::: Exercise input :::
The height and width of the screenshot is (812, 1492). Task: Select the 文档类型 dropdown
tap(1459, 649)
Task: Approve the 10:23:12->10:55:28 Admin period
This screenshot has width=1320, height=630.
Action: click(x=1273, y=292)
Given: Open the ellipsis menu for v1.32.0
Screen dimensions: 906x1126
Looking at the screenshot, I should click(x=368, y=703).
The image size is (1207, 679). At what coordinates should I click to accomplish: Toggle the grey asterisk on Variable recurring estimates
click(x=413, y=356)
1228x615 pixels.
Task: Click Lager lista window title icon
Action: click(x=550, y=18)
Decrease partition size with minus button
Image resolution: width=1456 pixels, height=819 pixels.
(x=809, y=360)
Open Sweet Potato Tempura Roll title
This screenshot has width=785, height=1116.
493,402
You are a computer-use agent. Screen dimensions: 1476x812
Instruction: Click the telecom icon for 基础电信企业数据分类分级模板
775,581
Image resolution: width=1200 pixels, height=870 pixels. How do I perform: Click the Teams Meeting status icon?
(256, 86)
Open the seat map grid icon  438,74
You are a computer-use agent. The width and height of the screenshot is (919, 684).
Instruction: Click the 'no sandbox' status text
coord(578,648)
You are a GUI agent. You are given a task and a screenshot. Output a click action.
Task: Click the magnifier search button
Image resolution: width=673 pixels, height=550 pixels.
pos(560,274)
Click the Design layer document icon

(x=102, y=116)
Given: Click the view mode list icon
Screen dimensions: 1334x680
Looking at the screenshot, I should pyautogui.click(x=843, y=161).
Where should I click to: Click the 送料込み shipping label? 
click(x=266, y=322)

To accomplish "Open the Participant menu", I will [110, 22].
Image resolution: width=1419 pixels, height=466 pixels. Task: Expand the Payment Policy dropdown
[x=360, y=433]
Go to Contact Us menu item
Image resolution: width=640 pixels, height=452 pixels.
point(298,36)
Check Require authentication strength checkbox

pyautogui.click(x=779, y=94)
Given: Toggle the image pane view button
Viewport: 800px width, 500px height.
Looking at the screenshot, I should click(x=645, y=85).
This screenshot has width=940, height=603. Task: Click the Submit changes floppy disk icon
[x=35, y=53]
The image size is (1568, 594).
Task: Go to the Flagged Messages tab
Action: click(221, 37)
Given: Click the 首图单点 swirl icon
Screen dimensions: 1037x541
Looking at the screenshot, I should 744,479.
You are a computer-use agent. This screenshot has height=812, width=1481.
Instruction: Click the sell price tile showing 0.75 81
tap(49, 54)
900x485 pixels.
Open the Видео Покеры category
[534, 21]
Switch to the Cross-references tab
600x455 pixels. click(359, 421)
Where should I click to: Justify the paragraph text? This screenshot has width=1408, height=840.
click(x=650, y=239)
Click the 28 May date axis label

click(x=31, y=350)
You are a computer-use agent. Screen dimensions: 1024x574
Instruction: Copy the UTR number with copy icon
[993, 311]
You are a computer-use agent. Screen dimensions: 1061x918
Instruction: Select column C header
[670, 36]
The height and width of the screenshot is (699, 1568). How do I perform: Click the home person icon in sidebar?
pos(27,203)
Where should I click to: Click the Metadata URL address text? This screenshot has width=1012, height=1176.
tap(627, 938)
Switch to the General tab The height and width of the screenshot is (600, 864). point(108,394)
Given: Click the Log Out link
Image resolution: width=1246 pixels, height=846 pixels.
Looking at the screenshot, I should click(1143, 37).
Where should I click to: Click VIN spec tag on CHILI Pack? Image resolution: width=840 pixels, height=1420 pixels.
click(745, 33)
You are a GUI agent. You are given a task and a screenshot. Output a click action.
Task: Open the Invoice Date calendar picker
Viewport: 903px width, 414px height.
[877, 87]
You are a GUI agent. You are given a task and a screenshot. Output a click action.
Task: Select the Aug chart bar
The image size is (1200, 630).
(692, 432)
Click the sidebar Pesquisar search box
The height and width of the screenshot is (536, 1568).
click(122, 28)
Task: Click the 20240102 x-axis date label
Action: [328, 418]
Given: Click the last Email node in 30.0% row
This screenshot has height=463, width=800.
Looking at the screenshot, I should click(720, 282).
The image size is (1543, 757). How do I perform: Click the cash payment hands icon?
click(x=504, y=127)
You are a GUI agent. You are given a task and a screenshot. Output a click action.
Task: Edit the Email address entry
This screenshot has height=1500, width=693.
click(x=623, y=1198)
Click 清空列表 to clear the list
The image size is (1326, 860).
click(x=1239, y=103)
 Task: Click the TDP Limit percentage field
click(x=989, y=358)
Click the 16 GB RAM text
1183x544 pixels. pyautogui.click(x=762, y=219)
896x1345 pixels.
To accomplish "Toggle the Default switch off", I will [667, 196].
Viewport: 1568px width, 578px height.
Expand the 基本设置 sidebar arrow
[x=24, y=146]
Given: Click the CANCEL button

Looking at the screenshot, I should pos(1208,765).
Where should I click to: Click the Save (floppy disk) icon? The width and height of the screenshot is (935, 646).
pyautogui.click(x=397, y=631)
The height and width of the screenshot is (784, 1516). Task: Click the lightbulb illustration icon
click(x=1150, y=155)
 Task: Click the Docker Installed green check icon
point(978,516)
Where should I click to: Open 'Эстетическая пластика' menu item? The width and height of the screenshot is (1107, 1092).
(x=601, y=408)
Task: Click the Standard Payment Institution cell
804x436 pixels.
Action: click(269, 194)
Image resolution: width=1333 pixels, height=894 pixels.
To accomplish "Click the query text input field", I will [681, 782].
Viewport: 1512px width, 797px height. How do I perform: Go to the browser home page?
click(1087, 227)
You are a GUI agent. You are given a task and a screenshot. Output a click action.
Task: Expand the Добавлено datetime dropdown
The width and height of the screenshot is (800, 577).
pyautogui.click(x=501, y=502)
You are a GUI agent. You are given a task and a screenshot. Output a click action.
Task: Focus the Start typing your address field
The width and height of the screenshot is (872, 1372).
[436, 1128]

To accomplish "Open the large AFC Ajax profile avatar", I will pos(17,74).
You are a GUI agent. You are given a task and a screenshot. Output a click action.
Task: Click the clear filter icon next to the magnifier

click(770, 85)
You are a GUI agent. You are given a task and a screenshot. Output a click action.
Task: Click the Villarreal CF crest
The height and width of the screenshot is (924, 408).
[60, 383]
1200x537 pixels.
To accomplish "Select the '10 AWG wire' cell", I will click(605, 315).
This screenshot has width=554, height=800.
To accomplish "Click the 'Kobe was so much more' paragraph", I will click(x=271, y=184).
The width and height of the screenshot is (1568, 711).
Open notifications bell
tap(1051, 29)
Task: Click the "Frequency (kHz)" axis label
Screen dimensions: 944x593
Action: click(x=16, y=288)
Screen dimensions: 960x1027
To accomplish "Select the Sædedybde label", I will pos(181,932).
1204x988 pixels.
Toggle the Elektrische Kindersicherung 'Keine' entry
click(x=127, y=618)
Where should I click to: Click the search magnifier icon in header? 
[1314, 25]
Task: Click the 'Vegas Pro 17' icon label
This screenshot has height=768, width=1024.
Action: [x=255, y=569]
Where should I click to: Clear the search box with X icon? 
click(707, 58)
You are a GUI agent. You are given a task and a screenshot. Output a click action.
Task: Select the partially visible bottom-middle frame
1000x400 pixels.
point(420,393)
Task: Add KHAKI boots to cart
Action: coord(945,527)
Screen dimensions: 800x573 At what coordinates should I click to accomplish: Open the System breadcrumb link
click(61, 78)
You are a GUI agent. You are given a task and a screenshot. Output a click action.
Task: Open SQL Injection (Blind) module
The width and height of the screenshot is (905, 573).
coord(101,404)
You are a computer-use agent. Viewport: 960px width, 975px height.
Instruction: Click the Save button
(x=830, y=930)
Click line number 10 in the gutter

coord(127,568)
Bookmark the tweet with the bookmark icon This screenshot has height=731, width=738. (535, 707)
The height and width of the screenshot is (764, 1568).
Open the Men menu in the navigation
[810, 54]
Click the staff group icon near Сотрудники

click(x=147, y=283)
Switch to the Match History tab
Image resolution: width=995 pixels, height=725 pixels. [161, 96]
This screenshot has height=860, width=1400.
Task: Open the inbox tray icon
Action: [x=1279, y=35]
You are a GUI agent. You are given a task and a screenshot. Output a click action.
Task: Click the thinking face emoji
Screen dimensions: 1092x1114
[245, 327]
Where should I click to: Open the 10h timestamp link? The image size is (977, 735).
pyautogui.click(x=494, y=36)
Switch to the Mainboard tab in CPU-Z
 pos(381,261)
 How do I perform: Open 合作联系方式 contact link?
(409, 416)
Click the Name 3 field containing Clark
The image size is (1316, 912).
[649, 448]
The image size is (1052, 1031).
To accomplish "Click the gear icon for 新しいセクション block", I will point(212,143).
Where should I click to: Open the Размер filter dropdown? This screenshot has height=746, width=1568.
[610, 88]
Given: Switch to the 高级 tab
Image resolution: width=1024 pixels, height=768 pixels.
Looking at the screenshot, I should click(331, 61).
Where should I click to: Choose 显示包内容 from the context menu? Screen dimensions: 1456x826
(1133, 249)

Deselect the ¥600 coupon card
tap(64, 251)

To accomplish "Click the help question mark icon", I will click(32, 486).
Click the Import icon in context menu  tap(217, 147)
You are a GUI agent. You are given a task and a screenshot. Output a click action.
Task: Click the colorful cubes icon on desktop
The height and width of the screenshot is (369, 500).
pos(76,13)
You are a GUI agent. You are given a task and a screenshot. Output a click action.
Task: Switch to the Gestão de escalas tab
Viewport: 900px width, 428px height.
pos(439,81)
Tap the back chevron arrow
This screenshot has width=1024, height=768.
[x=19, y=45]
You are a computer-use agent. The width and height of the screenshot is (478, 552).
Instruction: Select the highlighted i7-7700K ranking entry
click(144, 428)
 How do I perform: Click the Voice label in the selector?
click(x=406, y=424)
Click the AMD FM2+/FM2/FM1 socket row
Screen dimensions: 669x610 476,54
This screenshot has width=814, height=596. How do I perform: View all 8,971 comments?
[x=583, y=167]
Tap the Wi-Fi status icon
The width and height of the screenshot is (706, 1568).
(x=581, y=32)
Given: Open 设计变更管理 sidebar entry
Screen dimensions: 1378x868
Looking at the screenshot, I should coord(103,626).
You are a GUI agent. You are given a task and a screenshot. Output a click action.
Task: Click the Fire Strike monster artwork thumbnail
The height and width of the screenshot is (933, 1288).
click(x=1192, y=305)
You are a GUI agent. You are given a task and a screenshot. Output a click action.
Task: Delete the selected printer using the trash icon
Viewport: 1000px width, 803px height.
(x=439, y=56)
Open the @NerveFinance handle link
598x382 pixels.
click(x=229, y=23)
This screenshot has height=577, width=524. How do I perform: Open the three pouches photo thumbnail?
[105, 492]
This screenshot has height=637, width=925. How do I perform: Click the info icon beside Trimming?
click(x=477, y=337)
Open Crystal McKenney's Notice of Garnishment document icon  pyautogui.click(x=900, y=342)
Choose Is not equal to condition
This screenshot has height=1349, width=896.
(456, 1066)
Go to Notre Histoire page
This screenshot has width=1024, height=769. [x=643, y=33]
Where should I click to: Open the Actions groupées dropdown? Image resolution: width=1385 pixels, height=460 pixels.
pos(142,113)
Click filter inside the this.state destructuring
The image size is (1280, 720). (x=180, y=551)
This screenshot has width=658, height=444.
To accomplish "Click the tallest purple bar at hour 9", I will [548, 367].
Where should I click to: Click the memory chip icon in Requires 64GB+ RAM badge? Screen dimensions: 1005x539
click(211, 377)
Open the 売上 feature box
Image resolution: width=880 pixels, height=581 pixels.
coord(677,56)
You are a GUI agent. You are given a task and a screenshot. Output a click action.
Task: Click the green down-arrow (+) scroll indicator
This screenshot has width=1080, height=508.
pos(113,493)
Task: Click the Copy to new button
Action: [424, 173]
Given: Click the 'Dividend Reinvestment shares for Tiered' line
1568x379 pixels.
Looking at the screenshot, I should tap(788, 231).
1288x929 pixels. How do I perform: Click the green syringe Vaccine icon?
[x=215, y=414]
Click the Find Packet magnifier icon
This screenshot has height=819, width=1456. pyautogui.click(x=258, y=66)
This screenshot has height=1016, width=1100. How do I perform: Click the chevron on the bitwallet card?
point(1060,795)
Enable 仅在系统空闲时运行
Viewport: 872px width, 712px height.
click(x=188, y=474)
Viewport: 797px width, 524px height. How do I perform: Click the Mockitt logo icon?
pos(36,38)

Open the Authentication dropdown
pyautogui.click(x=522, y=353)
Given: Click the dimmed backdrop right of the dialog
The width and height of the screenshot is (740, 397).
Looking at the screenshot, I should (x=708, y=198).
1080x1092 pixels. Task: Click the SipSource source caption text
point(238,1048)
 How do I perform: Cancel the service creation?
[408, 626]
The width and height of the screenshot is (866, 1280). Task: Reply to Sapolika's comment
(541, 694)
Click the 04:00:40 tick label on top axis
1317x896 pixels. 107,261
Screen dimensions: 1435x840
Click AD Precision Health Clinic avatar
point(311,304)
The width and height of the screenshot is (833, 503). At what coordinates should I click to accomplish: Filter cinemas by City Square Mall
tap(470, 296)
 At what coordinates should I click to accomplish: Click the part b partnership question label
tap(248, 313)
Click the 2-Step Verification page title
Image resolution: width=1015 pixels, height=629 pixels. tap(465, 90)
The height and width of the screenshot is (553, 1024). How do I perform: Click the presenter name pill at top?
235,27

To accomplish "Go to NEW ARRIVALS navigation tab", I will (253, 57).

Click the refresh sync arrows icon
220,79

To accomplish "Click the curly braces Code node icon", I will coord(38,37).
:::
--- To do ---
From the entries, give the number of lines where the string "cell" is found, and nothing else.

--- The answer ---
2